*About this task:*
Within the records below, how many lines contain "mention"? The answer is that number alone.

[Material provided]

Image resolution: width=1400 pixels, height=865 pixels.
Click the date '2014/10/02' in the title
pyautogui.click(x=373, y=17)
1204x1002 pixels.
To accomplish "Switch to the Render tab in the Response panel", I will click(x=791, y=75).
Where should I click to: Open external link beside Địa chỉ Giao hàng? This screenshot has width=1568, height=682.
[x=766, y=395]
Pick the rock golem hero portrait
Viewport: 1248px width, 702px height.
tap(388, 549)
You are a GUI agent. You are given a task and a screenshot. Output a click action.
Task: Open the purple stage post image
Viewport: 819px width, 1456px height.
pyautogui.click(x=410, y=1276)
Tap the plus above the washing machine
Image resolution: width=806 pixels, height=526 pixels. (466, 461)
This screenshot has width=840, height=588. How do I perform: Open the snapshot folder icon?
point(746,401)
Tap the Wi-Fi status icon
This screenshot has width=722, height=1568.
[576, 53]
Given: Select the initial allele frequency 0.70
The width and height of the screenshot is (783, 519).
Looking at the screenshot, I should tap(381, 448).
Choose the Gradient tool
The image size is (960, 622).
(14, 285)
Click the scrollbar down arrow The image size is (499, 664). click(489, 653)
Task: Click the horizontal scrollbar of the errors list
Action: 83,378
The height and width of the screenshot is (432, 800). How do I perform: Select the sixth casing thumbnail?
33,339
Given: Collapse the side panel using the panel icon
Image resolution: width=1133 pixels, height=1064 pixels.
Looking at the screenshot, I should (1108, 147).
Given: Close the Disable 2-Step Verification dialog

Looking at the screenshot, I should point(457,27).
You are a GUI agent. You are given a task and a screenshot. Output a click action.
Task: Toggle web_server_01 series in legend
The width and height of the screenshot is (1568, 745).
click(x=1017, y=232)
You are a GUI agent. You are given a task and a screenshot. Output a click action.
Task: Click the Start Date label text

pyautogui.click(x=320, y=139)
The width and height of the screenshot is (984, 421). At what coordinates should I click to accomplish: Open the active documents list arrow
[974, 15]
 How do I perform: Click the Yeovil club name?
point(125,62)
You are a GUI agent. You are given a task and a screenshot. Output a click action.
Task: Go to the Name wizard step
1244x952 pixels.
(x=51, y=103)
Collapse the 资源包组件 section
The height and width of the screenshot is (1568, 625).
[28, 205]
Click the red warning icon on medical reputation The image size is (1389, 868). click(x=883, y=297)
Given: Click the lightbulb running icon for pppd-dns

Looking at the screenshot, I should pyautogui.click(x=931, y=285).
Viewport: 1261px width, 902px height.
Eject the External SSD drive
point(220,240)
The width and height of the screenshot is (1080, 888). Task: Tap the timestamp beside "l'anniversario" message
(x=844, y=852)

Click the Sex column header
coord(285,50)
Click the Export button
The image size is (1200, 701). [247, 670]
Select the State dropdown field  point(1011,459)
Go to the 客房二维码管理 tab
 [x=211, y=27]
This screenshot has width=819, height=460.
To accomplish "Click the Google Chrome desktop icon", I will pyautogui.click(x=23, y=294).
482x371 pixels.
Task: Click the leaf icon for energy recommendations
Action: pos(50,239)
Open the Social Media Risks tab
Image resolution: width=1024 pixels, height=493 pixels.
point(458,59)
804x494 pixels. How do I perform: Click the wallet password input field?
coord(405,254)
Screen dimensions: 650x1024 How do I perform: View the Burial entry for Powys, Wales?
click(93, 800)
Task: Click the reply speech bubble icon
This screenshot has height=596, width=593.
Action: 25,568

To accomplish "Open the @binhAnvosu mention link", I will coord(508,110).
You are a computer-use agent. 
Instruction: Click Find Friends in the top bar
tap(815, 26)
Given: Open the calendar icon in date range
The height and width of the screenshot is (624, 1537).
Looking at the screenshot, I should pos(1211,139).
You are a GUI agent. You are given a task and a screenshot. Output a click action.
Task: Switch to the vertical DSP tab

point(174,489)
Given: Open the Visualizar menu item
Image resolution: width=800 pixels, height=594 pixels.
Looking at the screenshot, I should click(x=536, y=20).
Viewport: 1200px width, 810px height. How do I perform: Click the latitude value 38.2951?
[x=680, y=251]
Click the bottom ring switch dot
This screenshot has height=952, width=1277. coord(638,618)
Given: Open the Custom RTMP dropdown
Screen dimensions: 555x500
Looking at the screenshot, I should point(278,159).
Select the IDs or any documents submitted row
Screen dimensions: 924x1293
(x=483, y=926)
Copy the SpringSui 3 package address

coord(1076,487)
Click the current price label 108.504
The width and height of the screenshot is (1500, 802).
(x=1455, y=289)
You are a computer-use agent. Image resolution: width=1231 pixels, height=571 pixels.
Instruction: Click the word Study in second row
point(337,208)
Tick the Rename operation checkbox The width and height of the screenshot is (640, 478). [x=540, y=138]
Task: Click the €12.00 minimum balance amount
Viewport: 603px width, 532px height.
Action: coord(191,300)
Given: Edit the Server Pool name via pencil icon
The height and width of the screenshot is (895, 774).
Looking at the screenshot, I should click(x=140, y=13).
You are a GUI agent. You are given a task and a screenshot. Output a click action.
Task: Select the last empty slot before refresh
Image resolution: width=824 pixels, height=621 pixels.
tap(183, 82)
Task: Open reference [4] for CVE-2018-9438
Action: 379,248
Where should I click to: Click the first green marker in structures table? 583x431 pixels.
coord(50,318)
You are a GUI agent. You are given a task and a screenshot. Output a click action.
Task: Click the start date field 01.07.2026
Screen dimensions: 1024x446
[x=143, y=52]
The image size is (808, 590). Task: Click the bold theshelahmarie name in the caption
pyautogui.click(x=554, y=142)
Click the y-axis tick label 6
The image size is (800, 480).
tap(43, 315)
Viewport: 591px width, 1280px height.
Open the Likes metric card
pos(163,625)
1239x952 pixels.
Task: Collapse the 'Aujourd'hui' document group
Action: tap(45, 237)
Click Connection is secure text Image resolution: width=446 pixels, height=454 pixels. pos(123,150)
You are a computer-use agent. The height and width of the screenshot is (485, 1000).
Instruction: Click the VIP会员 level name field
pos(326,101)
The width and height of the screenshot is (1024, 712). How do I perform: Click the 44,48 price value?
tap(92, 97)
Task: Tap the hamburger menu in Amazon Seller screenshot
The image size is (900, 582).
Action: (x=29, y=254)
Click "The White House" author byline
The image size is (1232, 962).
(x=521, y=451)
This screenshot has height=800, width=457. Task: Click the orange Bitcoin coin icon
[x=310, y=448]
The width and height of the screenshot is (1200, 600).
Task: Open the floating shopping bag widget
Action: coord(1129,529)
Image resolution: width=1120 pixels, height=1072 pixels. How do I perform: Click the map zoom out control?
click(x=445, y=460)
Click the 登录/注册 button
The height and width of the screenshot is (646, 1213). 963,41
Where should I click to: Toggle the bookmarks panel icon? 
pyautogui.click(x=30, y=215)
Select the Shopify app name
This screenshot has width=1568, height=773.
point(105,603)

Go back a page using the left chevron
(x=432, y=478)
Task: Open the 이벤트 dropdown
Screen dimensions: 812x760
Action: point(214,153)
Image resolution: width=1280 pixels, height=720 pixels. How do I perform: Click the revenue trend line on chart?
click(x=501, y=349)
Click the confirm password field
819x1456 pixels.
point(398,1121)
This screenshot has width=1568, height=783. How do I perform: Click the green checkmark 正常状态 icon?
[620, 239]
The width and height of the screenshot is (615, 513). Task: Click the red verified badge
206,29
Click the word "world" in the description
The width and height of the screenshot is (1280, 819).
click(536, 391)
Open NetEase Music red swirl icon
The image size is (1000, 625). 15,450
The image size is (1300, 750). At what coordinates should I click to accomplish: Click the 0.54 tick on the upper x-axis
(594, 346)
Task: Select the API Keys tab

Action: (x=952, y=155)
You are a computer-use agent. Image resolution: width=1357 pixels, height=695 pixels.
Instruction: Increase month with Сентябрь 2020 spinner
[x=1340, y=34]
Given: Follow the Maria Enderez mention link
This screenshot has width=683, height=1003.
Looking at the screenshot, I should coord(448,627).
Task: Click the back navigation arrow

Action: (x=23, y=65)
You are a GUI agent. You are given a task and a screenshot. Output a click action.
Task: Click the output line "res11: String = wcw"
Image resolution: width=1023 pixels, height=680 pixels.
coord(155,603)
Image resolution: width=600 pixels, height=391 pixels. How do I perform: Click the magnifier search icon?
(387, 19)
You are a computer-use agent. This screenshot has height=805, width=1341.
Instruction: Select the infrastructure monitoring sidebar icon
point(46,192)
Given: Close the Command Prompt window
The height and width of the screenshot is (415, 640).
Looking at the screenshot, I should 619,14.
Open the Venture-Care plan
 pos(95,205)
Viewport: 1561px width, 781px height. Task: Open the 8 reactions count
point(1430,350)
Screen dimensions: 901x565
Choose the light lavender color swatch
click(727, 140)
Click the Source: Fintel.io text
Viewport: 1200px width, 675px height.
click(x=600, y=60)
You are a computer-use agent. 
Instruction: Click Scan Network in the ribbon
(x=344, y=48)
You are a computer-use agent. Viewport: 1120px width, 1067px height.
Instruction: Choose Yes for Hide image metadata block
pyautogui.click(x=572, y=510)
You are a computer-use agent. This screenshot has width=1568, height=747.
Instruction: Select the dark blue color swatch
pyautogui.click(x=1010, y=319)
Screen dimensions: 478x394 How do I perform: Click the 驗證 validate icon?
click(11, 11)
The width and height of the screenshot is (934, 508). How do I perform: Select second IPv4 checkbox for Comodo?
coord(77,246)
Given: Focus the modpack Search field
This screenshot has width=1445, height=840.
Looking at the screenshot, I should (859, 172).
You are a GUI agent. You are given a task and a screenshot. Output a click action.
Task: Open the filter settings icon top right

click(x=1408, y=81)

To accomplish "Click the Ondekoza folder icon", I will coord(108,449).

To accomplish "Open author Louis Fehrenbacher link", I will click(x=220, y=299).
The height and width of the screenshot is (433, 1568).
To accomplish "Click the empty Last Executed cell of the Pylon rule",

[/Material provided]

*Problem solution:*
2